▶ OBJECTIVE 1: From the records below, copy out word for word the part that opens with the line containing "Where should I click to: Click the fullscreen" and closes with the line containing "(x=1712, y=1303)".

▶ READING PASSAGE:

···

One will assume that shot 134 probably shows Red Lightning in the foreground, closest the camera, which is perhaps not the case. In shot 133 we see to the side of the stall door and that it is uncluttered. In shot 134, a broom and other things are to the side of the first stall. The 2nd stall is 44. The 3rd stall from the camera reads, I believe, 45. A horse with a blaze is in that stall. We can't distinguish much further down.

I reasoned, however, if Kubrick is inserting this bit, there may be something else going on in here. Maybe? Actually, we may get another one of his inversions. Accidental or not. With shot 133 we focus on the horse and the "star" on its head and the star on the barrier stretched across the stall door. If we look carefully at shot 134, the first stall next the camera has the usual star orientation, but the star on the barrier for stall 44 is inverted.

In case you can't tell it in the above equalized screengrab, click on the photo link and I have a larger, negative version in which it may be more clear.

···

▶ ROWS:
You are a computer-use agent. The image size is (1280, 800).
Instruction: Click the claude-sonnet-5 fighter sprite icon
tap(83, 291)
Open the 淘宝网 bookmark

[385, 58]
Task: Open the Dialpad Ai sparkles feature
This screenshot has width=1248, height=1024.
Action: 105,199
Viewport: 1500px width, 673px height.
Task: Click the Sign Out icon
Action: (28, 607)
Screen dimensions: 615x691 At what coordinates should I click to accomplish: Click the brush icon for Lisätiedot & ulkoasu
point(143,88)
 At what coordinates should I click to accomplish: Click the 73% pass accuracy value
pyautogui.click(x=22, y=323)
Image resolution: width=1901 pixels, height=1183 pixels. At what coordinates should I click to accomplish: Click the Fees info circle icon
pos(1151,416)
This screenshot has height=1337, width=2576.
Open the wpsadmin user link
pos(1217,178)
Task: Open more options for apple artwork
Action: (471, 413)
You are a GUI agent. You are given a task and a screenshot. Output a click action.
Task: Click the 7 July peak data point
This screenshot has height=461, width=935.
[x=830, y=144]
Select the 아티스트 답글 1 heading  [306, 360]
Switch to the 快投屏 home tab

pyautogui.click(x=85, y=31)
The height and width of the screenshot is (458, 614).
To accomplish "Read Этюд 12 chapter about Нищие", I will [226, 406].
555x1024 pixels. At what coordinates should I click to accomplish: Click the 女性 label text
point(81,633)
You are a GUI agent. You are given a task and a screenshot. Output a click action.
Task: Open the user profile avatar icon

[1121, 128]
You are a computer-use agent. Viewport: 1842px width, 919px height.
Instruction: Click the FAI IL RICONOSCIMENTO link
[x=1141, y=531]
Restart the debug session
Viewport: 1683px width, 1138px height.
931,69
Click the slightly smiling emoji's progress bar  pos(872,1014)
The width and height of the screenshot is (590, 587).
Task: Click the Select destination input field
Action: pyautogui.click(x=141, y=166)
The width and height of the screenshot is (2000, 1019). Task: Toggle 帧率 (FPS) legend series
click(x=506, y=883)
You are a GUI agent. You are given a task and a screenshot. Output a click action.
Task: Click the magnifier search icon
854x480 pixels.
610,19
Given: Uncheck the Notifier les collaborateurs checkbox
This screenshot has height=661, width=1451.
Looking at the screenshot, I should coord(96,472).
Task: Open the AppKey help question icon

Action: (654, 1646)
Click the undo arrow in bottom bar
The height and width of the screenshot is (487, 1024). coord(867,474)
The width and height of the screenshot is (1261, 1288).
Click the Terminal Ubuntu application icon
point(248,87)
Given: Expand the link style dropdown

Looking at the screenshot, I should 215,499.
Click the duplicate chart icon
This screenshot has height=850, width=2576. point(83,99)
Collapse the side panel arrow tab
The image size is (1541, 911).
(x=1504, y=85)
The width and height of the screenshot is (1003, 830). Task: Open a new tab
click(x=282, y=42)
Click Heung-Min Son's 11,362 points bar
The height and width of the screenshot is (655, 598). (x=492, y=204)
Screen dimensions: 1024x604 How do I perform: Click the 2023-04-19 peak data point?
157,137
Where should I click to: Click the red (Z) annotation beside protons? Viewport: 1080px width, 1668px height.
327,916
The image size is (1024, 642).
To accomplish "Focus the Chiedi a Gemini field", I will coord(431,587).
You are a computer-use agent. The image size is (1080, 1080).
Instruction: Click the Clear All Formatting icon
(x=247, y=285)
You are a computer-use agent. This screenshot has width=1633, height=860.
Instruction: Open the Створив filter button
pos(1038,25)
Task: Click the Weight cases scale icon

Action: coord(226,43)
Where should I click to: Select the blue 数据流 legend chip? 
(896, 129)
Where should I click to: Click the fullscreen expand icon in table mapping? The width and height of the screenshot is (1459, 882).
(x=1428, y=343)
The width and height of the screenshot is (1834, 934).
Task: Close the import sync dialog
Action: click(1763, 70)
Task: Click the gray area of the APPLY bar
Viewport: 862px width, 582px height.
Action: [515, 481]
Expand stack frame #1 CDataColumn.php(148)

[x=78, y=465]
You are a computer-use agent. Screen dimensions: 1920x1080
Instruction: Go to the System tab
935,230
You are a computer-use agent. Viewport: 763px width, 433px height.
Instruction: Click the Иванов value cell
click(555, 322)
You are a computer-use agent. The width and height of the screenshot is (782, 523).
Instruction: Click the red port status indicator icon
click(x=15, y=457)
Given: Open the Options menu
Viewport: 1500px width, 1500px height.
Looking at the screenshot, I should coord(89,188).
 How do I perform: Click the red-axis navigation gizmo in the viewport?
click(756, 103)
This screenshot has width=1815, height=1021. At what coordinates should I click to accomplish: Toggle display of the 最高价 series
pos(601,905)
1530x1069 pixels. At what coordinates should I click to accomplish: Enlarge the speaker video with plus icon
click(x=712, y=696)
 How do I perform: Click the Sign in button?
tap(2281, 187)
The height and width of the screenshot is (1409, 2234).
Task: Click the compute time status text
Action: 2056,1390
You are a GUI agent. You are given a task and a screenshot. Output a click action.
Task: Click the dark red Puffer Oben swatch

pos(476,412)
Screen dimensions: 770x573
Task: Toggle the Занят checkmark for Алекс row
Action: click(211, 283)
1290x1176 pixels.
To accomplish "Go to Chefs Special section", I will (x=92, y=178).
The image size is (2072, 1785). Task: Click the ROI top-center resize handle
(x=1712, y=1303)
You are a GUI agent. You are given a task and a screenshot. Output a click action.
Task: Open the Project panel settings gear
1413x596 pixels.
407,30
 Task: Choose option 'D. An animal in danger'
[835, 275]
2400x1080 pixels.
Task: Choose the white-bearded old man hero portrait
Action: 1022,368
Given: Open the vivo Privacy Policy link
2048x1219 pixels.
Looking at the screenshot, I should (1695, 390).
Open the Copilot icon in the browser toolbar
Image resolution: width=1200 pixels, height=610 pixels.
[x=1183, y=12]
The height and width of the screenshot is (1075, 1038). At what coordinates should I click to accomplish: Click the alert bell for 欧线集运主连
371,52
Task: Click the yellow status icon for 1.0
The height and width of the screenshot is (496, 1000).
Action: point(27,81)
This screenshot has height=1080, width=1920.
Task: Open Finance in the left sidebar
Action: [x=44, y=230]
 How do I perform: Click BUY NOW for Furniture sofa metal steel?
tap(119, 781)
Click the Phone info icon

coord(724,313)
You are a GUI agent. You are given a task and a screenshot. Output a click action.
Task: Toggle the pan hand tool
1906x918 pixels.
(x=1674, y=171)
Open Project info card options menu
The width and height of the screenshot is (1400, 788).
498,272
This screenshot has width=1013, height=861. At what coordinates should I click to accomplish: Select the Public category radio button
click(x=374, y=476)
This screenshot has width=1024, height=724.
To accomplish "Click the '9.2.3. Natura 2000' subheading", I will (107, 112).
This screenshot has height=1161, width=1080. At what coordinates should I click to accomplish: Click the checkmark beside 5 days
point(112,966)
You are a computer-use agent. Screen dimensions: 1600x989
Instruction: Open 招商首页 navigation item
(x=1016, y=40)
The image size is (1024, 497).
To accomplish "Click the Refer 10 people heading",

···

▶ OBJECTIVE 2: In the passage on the Kubrick stable shots, the barrier of which stall has an inverted star in shot 134?

▶ FULL SOLUTION 1:
Where should I click to: Click the fullscreen expand icon in table mapping? The width and height of the screenshot is (1459, 882).
(x=1428, y=343)
The width and height of the screenshot is (1834, 934).
Task: Close the import sync dialog
Action: click(1763, 70)
Task: Click the gray area of the APPLY bar
Viewport: 862px width, 582px height.
Action: [515, 481]
Expand stack frame #1 CDataColumn.php(148)

[x=78, y=465]
You are a computer-use agent. Screen dimensions: 1920x1080
Instruction: Go to the System tab
935,230
You are a computer-use agent. Viewport: 763px width, 433px height.
Instruction: Click the Иванов value cell
click(555, 322)
You are a computer-use agent. The width and height of the screenshot is (782, 523).
Instruction: Click the red port status indicator icon
click(x=15, y=457)
Given: Open the Options menu
Viewport: 1500px width, 1500px height.
Looking at the screenshot, I should coord(89,188).
 How do I perform: Click the red-axis navigation gizmo in the viewport?
click(756, 103)
This screenshot has width=1815, height=1021. At what coordinates should I click to accomplish: Toggle display of the 最高价 series
pos(601,905)
1530x1069 pixels. At what coordinates should I click to accomplish: Enlarge the speaker video with plus icon
click(x=712, y=696)
 How do I perform: Click the Sign in button?
tap(2281, 187)
The height and width of the screenshot is (1409, 2234).
Task: Click the compute time status text
Action: 2056,1390
You are a GUI agent. You are given a task and a screenshot. Output a click action.
Task: Click the dark red Puffer Oben swatch

pos(476,412)
Screen dimensions: 770x573
Task: Toggle the Занят checkmark for Алекс row
Action: click(211, 283)
1290x1176 pixels.
To accomplish "Go to Chefs Special section", I will (x=92, y=178).
The image size is (2072, 1785). Task: Click the ROI top-center resize handle
(x=1712, y=1303)

▶ FULL SOLUTION 2: Stall 44